**WHAT IS BEING ASKED**
Below are the records; give again exactly the lines from the one containing "This screenshot has height=1424, width=1866." through the one containing "Task: Click the", leaving out pictures.

====

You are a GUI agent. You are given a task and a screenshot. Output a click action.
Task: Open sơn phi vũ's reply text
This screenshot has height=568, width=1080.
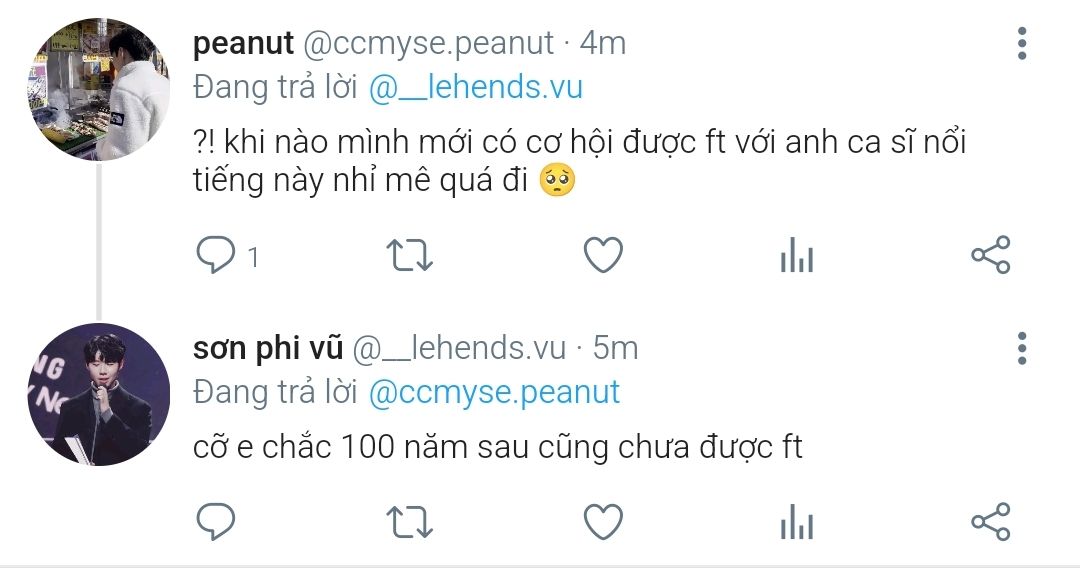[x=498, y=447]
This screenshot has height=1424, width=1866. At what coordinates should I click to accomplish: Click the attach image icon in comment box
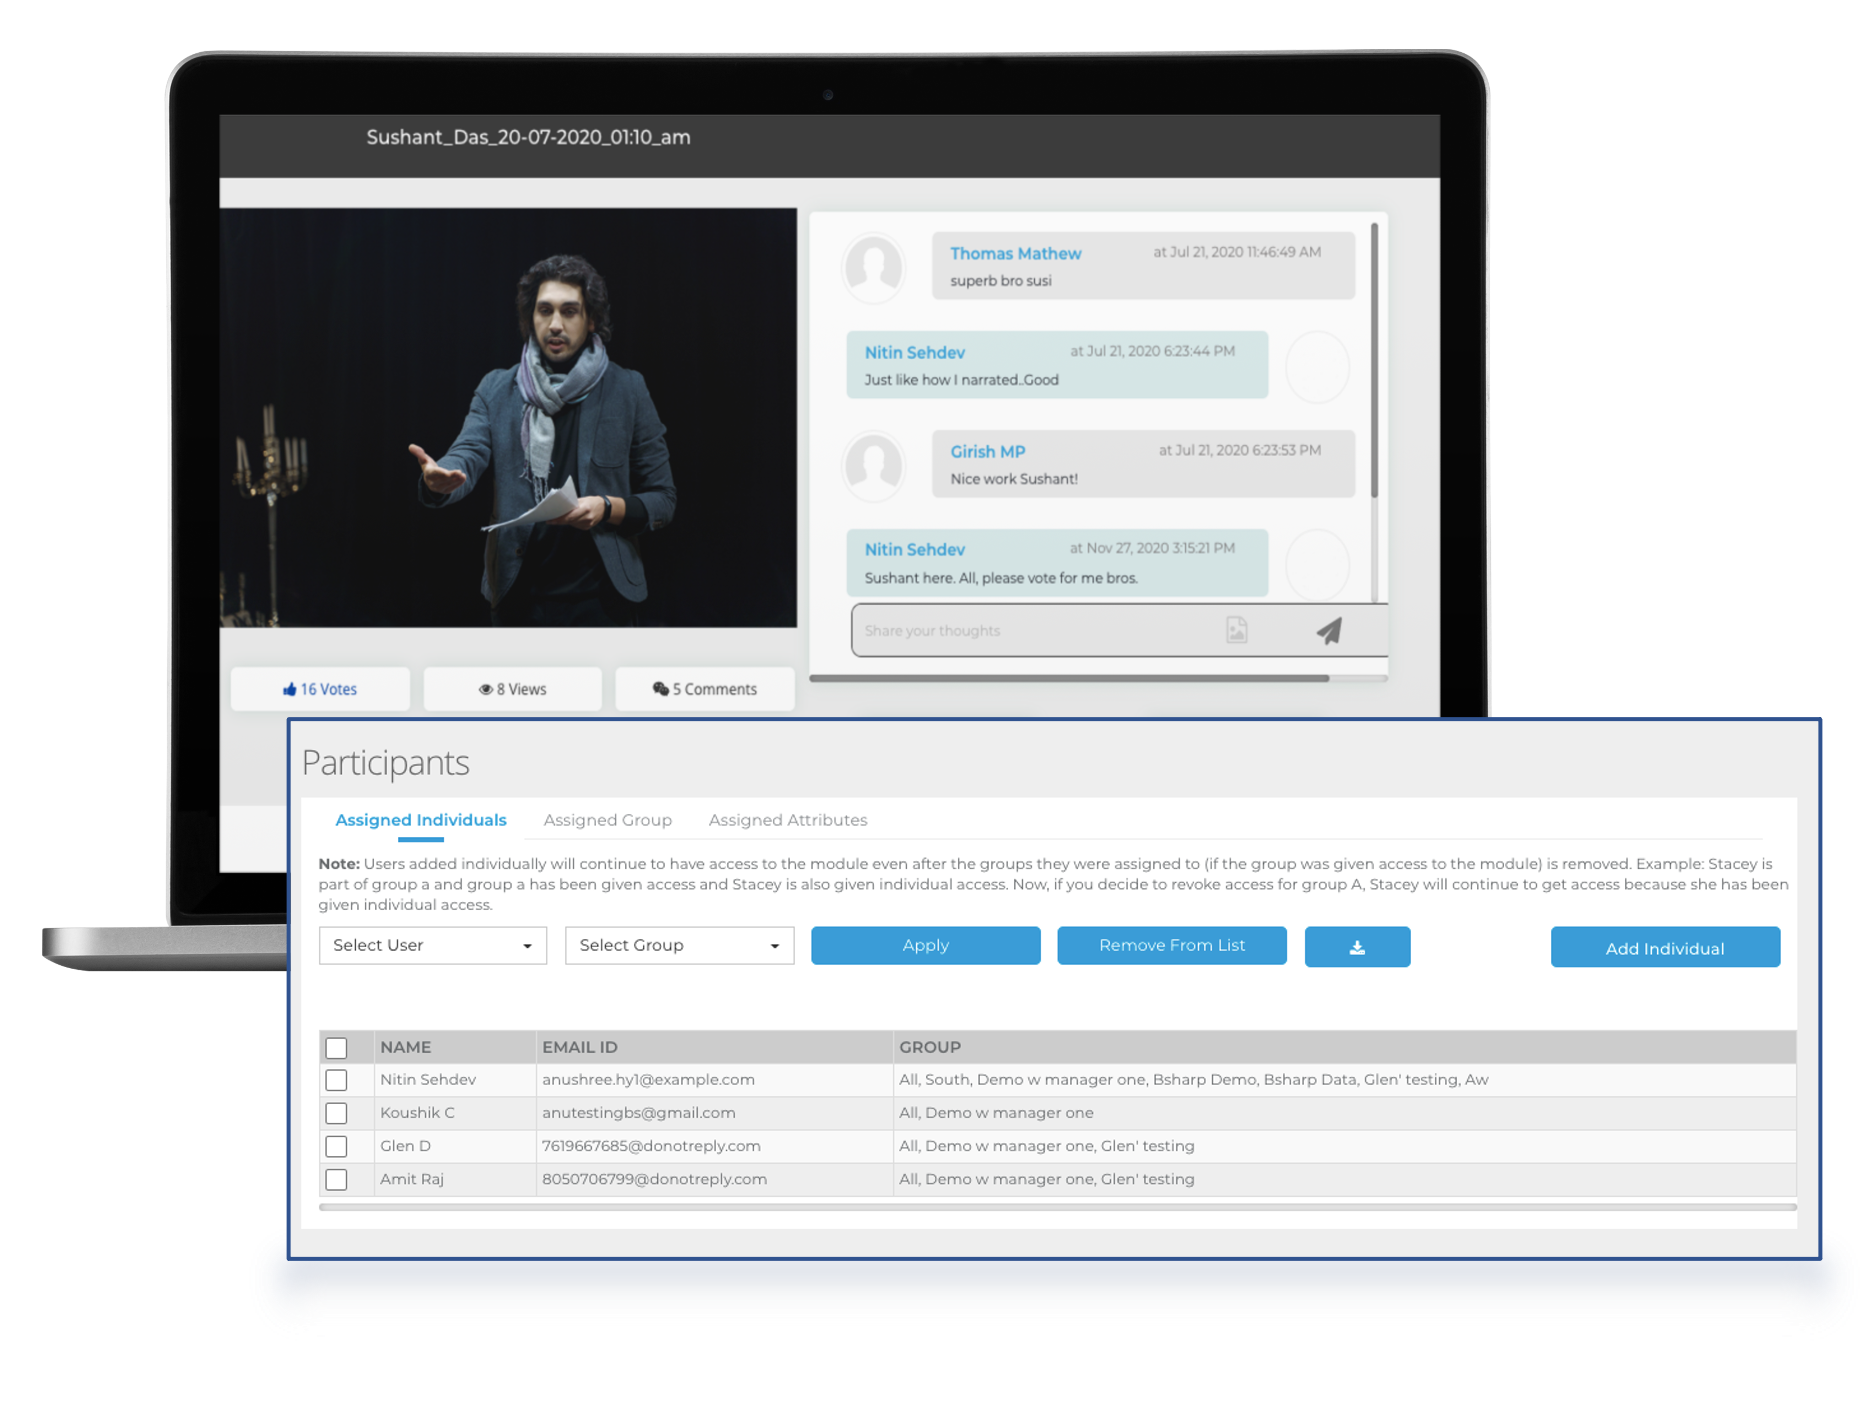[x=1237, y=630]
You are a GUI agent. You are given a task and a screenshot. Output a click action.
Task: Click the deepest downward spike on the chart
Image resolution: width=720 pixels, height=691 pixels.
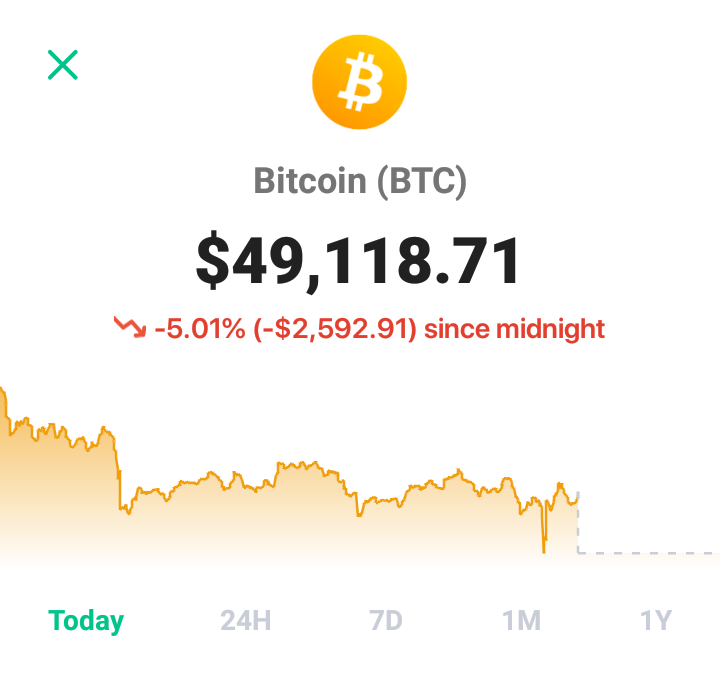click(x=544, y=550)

====

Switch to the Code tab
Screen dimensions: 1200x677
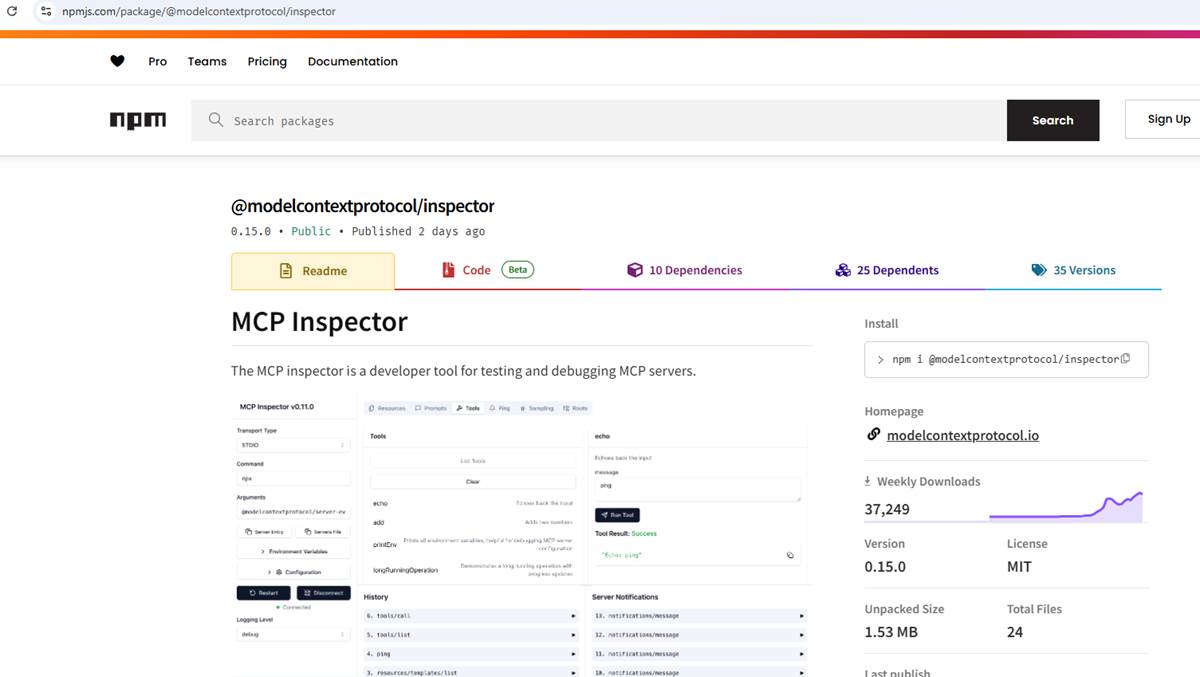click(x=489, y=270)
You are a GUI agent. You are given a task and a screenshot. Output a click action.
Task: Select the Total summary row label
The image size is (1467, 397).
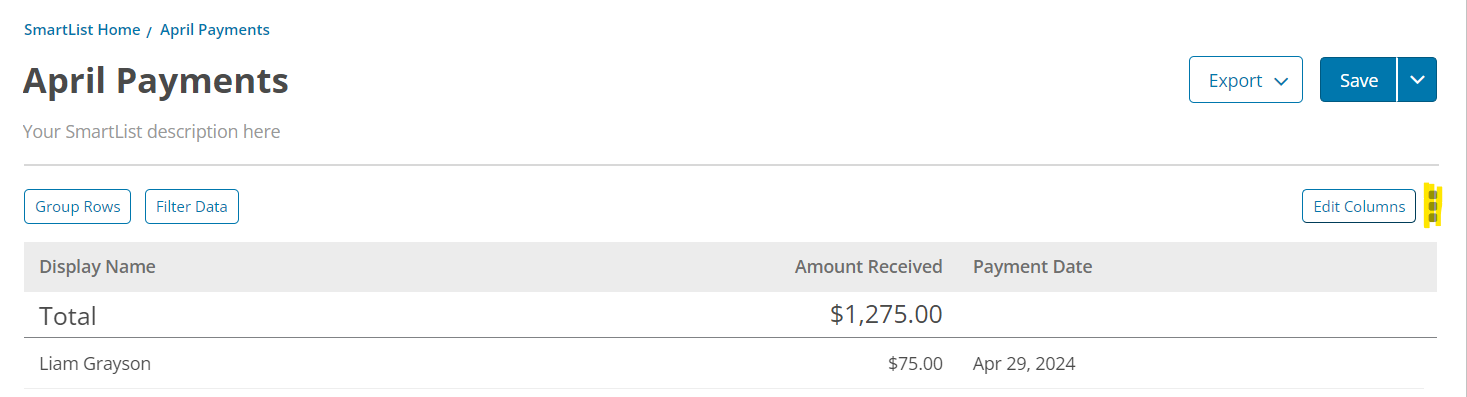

====

**REPLY TO THE EXERCISE**
This screenshot has height=1424, width=1866. At what coordinates should I click to accomplish: Click the attach image icon in comment box
[x=1237, y=630]
You are a GUI agent. You are given a task and a screenshot. Output a click action.
Task: Click the deepest downward spike on the chart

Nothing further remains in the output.